Появление солнца, приносящего свет и тепло, прогоняющего тьму и ночной холод, всегда казалось мне маленьким чудом, волшебством, которому поклонялись и люди, и звери. Как это происходит? И почему? Впрочем, неважно, надо с благодарностью принимать каждый такой приход. Если солнце вдруг погаснет, всем нам настанет конец, это точно.
Вот над горизонтом возник ободок огненного шара и затопил холмистые окрестности оранжевым сиянием, изгонявшим тьму из самых укромных мест.
Я тихо подергал ручки дверей в дом. По-прежнему заперты.
Затем я обошел дом справа и двинулся по дорожке, усыпанной гравием, к конюшням.

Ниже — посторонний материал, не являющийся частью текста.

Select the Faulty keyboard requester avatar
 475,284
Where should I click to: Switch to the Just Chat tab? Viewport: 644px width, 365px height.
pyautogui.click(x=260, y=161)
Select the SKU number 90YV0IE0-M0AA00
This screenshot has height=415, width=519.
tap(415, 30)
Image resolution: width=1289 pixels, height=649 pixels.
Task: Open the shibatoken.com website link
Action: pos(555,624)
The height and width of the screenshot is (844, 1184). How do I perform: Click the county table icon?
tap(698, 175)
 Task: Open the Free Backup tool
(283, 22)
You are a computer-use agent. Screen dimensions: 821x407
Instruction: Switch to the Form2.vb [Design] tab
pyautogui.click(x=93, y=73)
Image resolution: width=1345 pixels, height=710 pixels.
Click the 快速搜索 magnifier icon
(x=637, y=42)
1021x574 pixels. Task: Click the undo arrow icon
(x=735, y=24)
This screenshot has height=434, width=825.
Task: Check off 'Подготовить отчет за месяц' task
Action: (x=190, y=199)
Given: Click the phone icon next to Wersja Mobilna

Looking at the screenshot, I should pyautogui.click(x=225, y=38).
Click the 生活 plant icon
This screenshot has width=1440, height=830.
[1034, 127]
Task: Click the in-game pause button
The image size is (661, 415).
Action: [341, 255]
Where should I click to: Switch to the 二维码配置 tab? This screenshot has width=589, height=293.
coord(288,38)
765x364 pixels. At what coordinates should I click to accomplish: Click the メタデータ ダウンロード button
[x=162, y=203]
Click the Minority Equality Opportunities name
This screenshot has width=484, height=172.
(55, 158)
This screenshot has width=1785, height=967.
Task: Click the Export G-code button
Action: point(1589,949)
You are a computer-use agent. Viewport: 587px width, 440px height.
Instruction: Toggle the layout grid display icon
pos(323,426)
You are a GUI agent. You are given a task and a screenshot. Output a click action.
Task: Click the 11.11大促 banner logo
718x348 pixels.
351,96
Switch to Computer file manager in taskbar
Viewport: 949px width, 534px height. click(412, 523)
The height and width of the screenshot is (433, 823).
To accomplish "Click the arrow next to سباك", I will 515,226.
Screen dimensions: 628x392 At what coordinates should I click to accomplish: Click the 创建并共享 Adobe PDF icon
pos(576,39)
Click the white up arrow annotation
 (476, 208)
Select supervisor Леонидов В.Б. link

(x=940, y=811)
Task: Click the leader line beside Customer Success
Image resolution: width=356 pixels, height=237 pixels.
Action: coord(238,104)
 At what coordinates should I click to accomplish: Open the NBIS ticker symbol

Сейчас в ярком утреннем свете здесь все выглядело иначе, нежели ночью, под проливным дождем. Стойла были выстроены прямоугольником, располагались по трем его сторонам, четвертая, открытая, была обращена к дому.
Первым делом я дошел до конца левого блока, опустился на колени и подобрал все осколки стекла, что до сих пор лежали на бетоне под выбитым мною окном. Я осторожно высыпал их внутрь, через то же окно, чтоб не мозолили глаза. Всю стеклянную панель восстановить, конечно, не удастся, но заметить, что она выбита, можно только с близкого расстояния и хорошенько приглядевшись.
Затем я прошел вдоль стойл до своей темницы, снял засовы, распахнул обе дверные створки так, чтоб любого прошмыгнувшего мимо человека можно было вовремя заметить и должным образом среагировать.
Я еще раз осмотрел стойло, на тот случай, если что пропустил вчера в темноте. Но ничего не нашел, кроме небольшой кучки собственных экскрементов, уже благополучно подсыхающих возле стены, в которой было закреплено кольцо. Я знал, что бойцы спецназа, такие, как, к примеру, британские SAS или ребята из американского подразделения "Дельта", оказавшиеся на территории противника, были натренированы не оставлять там никаких следов своего присутствия, в том числе собирать свои фекалии в герметичные пластиковые мешочки и держать их в рюкзаках.